Kedua insan itu saling mengikis jarak, menyatukan kedua bibir mereka untuk melepaskan rindu karena dua hari saling mendiamkan. Keduanya melepaskan, ketika napas keduanya sudah terengah-engah.

"Aku mencintaimu, Mas ..." ungkap Yasmin, memeluk tubuh suaminya.

"Yeah, aku juga mencintai kamu. Berjanjilah untuk tetap bersamaku dan jangan pernah meninggalkanku!" tegas Ashraf, membelai lembut surai panjang Yasmin yang dibiarkan tergerai.

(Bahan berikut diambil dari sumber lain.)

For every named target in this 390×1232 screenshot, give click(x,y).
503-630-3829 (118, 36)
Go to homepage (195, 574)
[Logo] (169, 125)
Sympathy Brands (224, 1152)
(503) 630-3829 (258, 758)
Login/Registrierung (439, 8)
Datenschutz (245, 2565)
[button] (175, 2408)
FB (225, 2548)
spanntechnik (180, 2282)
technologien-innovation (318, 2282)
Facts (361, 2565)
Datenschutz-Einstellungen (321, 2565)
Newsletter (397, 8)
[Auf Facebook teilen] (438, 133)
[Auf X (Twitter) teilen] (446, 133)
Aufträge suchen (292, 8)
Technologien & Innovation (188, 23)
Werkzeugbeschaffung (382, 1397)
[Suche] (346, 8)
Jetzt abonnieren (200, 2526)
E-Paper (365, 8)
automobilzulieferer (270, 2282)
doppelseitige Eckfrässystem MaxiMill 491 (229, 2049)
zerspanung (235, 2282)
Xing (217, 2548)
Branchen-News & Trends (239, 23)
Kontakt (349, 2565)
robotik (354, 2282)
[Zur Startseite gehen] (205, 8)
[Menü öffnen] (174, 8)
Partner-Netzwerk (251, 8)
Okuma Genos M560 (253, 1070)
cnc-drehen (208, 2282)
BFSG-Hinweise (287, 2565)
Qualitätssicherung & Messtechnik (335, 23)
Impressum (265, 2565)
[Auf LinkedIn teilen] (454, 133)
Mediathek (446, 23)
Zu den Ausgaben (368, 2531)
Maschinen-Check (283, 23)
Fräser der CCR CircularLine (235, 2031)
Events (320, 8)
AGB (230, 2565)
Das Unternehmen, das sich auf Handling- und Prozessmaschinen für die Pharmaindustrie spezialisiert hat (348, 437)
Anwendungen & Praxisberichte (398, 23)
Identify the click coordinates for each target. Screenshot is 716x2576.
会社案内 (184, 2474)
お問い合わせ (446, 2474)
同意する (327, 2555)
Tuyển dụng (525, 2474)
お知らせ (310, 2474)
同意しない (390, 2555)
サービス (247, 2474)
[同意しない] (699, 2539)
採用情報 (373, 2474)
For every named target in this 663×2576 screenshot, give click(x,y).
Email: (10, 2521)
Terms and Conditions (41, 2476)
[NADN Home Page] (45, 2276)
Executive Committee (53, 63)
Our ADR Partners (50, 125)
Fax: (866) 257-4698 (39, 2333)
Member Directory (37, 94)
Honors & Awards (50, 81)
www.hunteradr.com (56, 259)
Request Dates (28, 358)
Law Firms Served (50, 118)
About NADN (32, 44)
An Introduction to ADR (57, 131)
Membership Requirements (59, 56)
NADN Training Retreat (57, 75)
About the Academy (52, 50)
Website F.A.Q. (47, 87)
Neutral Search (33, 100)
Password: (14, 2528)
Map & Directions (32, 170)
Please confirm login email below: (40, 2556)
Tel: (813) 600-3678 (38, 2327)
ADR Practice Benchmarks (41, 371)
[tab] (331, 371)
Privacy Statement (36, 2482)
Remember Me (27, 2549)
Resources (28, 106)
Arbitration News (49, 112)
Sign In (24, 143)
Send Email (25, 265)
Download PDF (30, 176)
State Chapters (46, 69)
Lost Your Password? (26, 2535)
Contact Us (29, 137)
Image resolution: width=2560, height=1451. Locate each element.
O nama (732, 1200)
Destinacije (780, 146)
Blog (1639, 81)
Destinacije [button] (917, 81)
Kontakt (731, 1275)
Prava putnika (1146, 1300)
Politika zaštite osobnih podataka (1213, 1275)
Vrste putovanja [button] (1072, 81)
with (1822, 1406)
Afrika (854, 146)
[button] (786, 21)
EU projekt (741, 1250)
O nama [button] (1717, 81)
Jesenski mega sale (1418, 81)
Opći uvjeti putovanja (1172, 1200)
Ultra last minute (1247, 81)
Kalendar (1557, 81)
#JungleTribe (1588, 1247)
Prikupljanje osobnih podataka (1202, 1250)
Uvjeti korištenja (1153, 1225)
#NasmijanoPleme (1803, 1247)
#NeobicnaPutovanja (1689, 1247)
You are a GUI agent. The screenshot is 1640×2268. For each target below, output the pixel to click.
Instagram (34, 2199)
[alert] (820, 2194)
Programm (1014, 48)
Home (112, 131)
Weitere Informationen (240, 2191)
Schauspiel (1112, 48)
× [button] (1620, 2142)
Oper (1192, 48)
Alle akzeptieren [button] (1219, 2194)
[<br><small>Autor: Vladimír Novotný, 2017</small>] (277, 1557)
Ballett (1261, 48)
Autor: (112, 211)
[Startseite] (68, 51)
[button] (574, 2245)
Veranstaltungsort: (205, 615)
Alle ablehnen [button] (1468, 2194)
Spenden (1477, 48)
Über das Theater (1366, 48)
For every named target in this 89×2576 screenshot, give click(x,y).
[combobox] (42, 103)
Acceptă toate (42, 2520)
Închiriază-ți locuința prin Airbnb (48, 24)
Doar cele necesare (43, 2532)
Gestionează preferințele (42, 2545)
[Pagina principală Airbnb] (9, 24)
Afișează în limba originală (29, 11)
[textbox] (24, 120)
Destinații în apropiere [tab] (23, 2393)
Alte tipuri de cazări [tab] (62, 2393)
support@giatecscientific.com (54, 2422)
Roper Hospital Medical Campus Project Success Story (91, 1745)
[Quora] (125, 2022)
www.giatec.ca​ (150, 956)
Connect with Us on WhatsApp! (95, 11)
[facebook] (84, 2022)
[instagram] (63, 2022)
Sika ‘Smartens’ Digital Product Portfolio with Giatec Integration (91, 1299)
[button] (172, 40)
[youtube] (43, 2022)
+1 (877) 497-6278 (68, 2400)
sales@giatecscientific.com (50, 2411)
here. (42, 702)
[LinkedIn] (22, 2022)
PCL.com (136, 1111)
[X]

Yasmin mulai menerbitkan senyum, dia mengangguk pelan. "Aku berjanji, akan terus bersamamu dan nggak bakalan meninggalkan kamu, Mas."

***

Pagi hari kembali menyapa. Ashraf sudah merasa lebih baik karena ia sudah mulai berinteraksi lagi dengan Yasmin, hanya sekedar itu, tentu saja soal kebutuhan biologis Ashraf hanya bisa menahannya.

Lelaki bertubuh jangkung itu menyapa para pekerja, seperti yang ia lakukan biasanya. Saat berpaspasan dengan Sania, Ashraf mulai tidak tenang rasanya.

Terlebih saat penampilan Sania yang memang terbuka, memperlihatkan lekukan tubuhnya, mampu mengguncang benteng pertahanan Ashraf sebagai seorang pria normal.

"Selamat pagi, Pak Ashraf. Wajah anda sudah terlihat ceria seperti biasanya," sapa Sania, menyampirkan rambut pirangnya ke daun telinga sambil tertawa kecil kepada atasannya.

Bibir merah seperti cerry itu membuat Ashraf melafalkan istigfar berkali-kali, berusaha abai walau sebenarnya dia terangsang.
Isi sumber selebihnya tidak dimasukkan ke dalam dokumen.